The Secretary of the Detroit I. W. W. (now W. I. I. U.) says that

to speak of factions of the I. W. W. is doing violence to the facts in the case. The I. W. W. organized in Chicago, 1905, established certain principles, methods, and aims, which can be readily ascertained from the stenographic reports of the first, second, and third conventions. Among them one of the most essential and characteristic of the I. W. W. is the distinct and specific declaration: The workers must organize as a class, on the political and industrial field, to achieve the emancipation from wage slavery. The so-called Chicago "I. W. W." has repudiated this position, and carries since 1908, falsely, the name. Its claim is bogus, as amply demonstrated by its doings since that time....[459]

"We hold," says this official, "that our organization is The I. W. W. Chicago headquarters, and those who follow that organization, became a different body since 1908."[460]

At the International Socialist Congress at Vienna in 1914 the Socialist Labor party made a report in which it was declared that

... the Anarcho-Syndicalist element [which] caused the split in the I. W. W. in 1908, went forth throughout the land under the name, Industrial Workers of the World, and by its advocacy of Anarchy, sensationalism, sabotage, "direct action," and "free speech," riots, and similar disorderly tactics, has cast an odium upon the name of the I. W. W.[461]

Such a characterization of the Chicago faction is hardly to be wondered at in view of some of the statements made by organs representing the direct-actionists. Thus we are told that what "the now famous 'Hobo Convention' ... actually did was to restore the preamble to its pristine syndicalist purity...."[462]
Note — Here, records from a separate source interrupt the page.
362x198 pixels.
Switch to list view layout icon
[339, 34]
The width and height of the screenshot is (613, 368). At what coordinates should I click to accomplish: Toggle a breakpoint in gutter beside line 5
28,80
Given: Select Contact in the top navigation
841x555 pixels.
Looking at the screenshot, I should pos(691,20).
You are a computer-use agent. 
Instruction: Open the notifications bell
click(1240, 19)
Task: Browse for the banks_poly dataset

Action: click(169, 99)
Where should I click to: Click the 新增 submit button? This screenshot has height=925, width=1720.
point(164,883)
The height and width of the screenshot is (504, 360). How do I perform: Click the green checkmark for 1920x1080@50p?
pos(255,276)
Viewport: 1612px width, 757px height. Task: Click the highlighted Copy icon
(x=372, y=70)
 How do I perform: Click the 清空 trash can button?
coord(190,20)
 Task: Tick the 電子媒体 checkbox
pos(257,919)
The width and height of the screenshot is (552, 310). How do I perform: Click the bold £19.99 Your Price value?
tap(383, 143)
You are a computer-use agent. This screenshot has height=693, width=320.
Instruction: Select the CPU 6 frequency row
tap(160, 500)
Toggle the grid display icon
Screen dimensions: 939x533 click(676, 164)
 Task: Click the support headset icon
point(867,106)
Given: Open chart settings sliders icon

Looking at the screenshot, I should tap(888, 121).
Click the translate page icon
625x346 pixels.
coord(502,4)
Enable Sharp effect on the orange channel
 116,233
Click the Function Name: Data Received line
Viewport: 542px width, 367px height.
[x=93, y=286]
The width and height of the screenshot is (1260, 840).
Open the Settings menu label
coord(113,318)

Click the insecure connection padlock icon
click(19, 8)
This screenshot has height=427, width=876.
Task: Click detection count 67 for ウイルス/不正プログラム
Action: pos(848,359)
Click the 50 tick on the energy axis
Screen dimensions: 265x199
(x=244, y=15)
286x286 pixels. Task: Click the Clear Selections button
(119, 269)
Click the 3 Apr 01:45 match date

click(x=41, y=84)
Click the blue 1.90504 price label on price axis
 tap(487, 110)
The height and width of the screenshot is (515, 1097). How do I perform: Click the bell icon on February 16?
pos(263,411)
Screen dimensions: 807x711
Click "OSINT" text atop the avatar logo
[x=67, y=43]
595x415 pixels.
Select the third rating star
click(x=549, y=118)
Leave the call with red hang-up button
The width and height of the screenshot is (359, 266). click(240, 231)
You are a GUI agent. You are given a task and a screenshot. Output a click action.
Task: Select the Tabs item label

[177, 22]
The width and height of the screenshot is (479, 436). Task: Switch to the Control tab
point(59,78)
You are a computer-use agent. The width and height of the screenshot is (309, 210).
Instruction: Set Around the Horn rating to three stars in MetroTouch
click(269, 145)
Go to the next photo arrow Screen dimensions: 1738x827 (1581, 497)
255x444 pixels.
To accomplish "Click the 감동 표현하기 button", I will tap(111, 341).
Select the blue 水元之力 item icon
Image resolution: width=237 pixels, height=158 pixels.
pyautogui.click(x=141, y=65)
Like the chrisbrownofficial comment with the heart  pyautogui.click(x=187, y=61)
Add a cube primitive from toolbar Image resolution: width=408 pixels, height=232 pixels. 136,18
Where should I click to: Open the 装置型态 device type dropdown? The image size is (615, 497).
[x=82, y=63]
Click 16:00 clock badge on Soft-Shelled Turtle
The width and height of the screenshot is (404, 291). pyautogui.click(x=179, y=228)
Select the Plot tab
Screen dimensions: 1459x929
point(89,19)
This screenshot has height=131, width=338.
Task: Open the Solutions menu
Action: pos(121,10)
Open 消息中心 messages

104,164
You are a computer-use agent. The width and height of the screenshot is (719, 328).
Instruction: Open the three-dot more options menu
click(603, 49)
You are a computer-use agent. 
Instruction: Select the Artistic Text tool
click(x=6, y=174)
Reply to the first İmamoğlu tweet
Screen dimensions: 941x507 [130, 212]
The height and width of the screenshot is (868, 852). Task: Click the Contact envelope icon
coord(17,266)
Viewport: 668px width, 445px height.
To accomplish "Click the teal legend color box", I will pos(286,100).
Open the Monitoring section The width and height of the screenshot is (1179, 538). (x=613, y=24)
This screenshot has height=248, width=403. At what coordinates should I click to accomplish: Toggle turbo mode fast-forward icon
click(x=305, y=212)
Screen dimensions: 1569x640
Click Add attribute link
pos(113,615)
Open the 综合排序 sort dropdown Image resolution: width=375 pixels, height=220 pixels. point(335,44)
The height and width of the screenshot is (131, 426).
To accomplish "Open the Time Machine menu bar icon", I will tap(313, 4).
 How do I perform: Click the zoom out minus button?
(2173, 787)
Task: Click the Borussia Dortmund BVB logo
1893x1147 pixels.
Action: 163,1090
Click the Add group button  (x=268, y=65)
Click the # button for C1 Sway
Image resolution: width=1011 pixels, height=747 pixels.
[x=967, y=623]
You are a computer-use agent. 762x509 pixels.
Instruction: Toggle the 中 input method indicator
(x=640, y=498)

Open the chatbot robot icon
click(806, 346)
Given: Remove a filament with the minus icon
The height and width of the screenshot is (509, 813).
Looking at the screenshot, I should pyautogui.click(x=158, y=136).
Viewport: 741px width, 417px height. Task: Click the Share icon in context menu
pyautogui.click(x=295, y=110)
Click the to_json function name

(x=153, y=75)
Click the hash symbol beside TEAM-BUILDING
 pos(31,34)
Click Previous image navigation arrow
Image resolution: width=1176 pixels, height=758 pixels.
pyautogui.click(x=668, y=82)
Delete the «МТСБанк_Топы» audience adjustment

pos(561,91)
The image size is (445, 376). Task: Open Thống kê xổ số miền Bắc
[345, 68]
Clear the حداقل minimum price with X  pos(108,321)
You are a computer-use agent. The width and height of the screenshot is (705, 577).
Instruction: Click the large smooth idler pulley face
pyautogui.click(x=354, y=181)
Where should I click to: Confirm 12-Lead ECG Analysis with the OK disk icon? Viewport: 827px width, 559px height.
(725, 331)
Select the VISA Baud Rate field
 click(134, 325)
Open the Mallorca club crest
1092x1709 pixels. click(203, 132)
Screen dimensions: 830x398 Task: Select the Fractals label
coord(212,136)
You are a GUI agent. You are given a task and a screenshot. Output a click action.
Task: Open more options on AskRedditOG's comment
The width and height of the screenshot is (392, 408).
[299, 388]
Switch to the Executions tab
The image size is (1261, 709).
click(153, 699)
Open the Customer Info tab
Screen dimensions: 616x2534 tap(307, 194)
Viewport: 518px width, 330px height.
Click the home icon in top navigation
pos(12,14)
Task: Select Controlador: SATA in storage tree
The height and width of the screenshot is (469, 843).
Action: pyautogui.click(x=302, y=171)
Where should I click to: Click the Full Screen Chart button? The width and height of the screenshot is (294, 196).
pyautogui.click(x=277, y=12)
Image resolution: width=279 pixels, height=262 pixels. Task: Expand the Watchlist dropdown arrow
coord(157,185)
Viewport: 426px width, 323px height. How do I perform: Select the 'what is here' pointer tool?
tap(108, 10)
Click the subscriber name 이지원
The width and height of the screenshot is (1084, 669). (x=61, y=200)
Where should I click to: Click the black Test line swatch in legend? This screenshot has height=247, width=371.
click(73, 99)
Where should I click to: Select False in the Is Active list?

The break was not, however, entirely caused by disagreement over political and economic principles. It was partly a matter of personal temperament—and primarily the personal temperament of Daniel DeLeon. We have seen that, rightly or wrongly, DeLeon has been, time after time charged with being the instigator of trouble and dissension. It's difficult to say just why his presence so often seemed to bring friction and revolt. It was partly due, no doubt, to the really heroic and rigidly uncompromising way in which he adhered to his beliefs. It must be attributed in part, the writer believes, to defects of temper. "The strain of love and hate aroused by DeLeon's peculiar personality," writes one who knew him, "colors all judgments of his career."[463] The same writer says that DeLeon was temperamentally a Jesuit, and that his personal attacks were Jesuitical.[464] This fact surely should be kept in mind when considering the controversies in the socialist movement which have been laid at his door. The present Socialist party broke away from DeLeon's leadership nearly twenty years ago,[465] and has since thrived, while the Socialist Labor party has been reduced to a negligible quantity. In the same way, in 1908, the followers of DeLeon seceded and their fate has been about the same.

Eugene Debs thought that DeLeon's critics made too little allowance for his peculiar temper. He insists that whatever "opposition to the Industrial Workers [is] inspired by hatred for Daniel DeLeon and the Socialist Trade and Labor Alliance, is puerile, to say the least.... DeLeon is sound on the question of trade unionism," Debs continues, "and to that extent, whether I like him or not personally, I am with him."[466] In another place Debs writes:

The fact is that most of the violent opposition of Socialist party members to the I. W. W. is centered upon the head of DeLeon and has a purely personal animus.... DeLeon is not the I. W. W., although I must give him credit for being, since its inception, one of its most vigorous and active supporters.